* **指示と条件**:
次の掲載文を、一字一句変えずに全文抜き出しなさい。

* **掲載文**:
###
やがて悪魔は手を差し伸べ、男は悪魔の手をとる。

最初に見たとき、汐美さんのソロの場面で頭がホワイトアウトするのは、サヨナラのせいだと思っていました。馬鹿だなあ自分。
違いました。
この場面が痛みに満ちていたから。景色も、旋律も、言葉も、声も。

ドルチェ・ヴィータの姿を追って、ディアボロに導かれ、わだつみに身を投じる男。
今まで綴られた物語と同じ。もう一人の主人公。
でも、違う。
この男は、ディアボロを視ている。自覚的にディアボロの手を取っている。
二度とは戻れない道と知りながら、その道を選び取る。
この世ならぬ異界への道。彼岸への道。

今までの物語の男は、最初から最後までディアボロを見なかった。
ただ、ディアボロの導く方向に誘われ、翻弄されるだけ。女たち−ディアボロの見せる幻、用意した供物を手にしようとあがくだけ。

もしかしたら。
新たな贄を得て、最初の男は要らなくなった、のだろうか。
ディアボロは彼を手放した?
気づかぬまま異界をさまよっていた男は、現し世に突然放逐された?
だから彼は、手の中にあったはずのぬくもりを失って呆然としなければならなかったのだろうか。
無理矢理引き剥がされても、記憶は残る。身も心も元のままではない。
幾夜もうなされ続ける。愛と言う名の終わりのない悪夢に。

かつて彼がそうさせた、少女のように。
それは罰?

でも、彼は自分が何故ディアボロのお眼鏡に適わなかったか、気づかないんだろうな。そもそもディアボロ自体、最後まで見えなかったんだし。
幾度繰り返しても、同じなんだろうな。
それは、彼が彼であるゆえの。
###
* **データ**:
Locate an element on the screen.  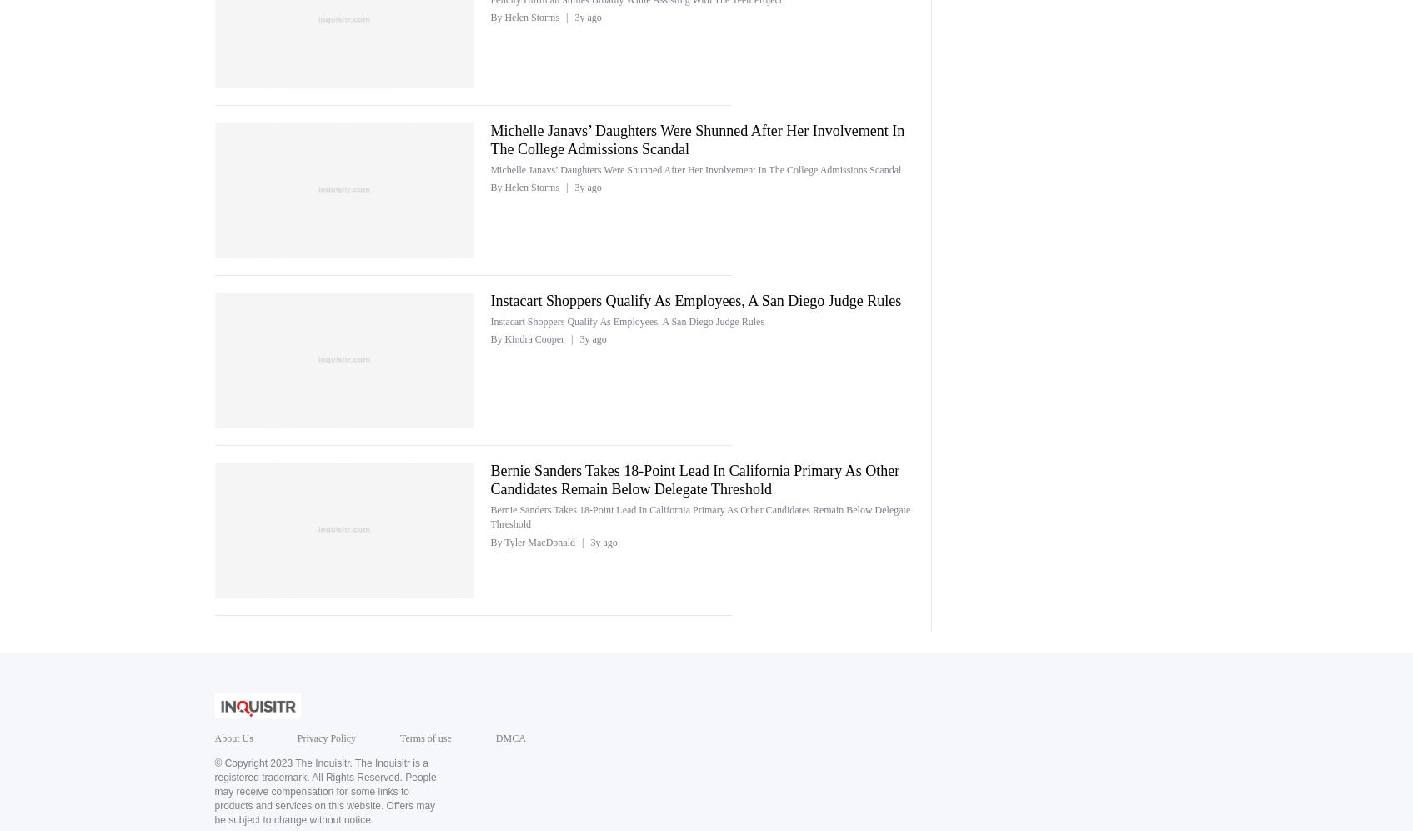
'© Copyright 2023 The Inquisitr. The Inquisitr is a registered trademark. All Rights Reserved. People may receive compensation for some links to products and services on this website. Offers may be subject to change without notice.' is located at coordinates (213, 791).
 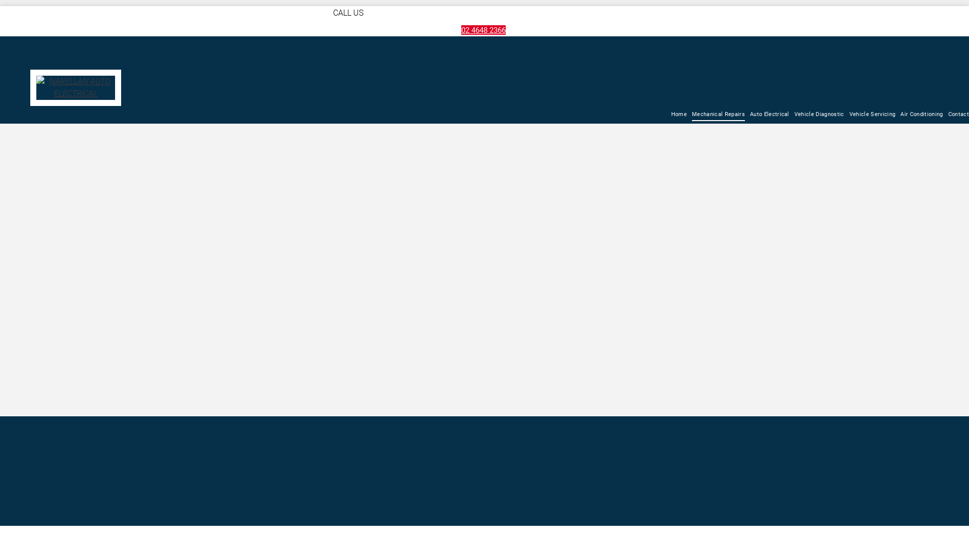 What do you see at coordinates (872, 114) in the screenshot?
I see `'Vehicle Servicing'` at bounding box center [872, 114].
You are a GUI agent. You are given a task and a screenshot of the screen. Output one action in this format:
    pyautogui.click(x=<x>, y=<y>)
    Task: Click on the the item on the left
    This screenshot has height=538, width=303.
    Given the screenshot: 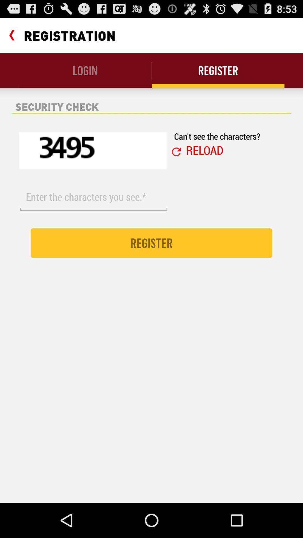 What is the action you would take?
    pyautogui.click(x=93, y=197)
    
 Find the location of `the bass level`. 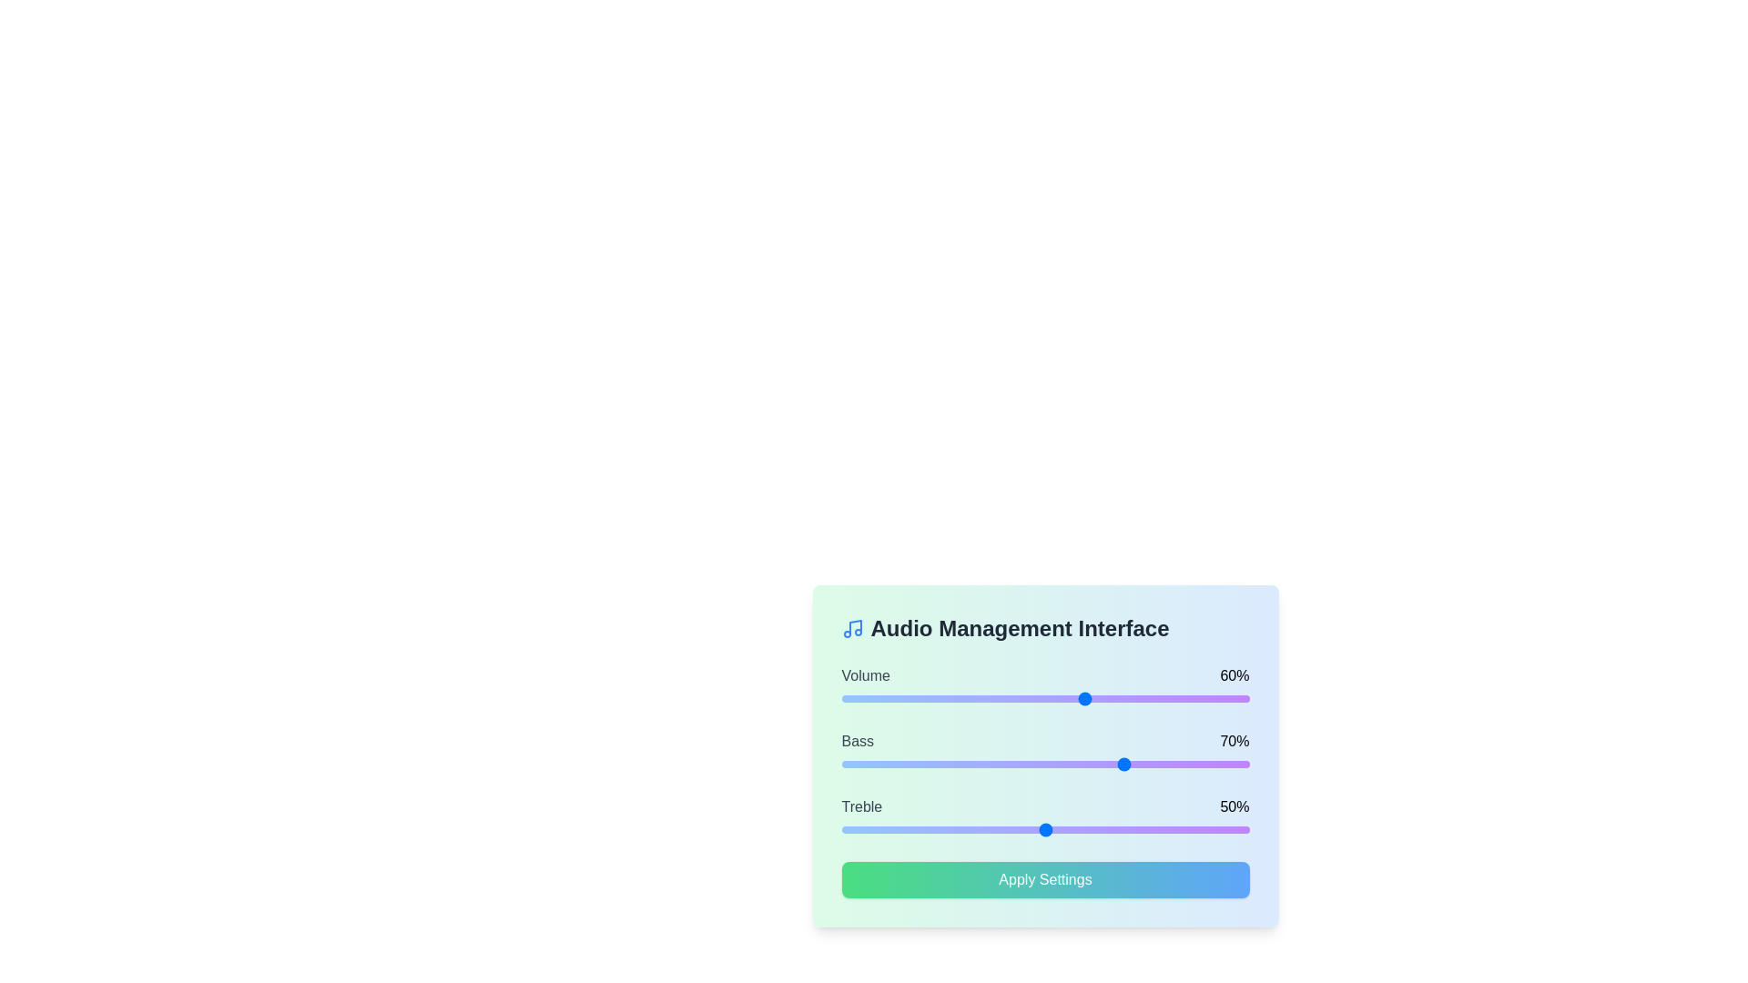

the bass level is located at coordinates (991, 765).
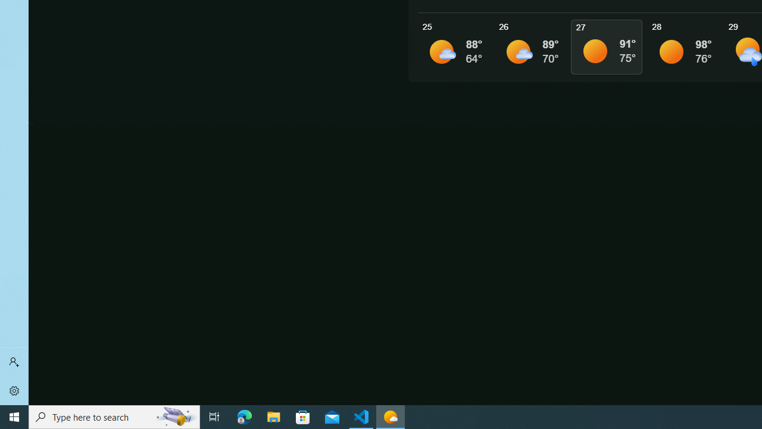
###
* **結果**:
やがて悪魔は手を差し伸べ、男は悪魔の手をとる。

最初に見たとき、汐美さんのソロの場面で頭がホワイトアウトするのは、サヨナラのせいだと思っていました。馬鹿だなあ自分。
違いました。
この場面が痛みに満ちていたから。景色も、旋律も、言葉も、声も。

ドルチェ・ヴィータの姿を追って、ディアボロに導かれ、わだつみに身を投じる男。
今まで綴られた物語と同じ。もう一人の主人公。
でも、違う。
この男は、ディアボロを視ている。自覚的にディアボロの手を取っている。
二度とは戻れない道と知りながら、その道を選び取る。
この世ならぬ異界への道。彼岸への道。

今までの物語の男は、最初から最後までディアボロを見なかった。
ただ、ディアボロの導く方向に誘われ、翻弄されるだけ。女たち−ディアボロの見せる幻、用意した供物を手にしようとあがくだけ。

もしかしたら。
新たな贄を得て、最初の男は要らなくなった、のだろうか。
ディアボロは彼を手放した?
気づかぬまま異界をさまよっていた男は、現し世に突然放逐された?
だから彼は、手の中にあったはずのぬくもりを失って呆然としなければならなかったのだろうか。
無理矢理引き剥がされても、記憶は残る。身も心も元のままではない。
幾夜もうなされ続ける。愛と言う名の終わりのない悪夢に。

かつて彼がそうさせた、少女のように。
それは罰?

でも、彼は自分が何故ディアボロのお眼鏡に適わなかったか、気づかないんだろうな。そもそもディアボロ自体、最後まで見えなかったんだし。
幾度繰り返しても、同じなんだろうな。
それは、彼が彼であるゆえの。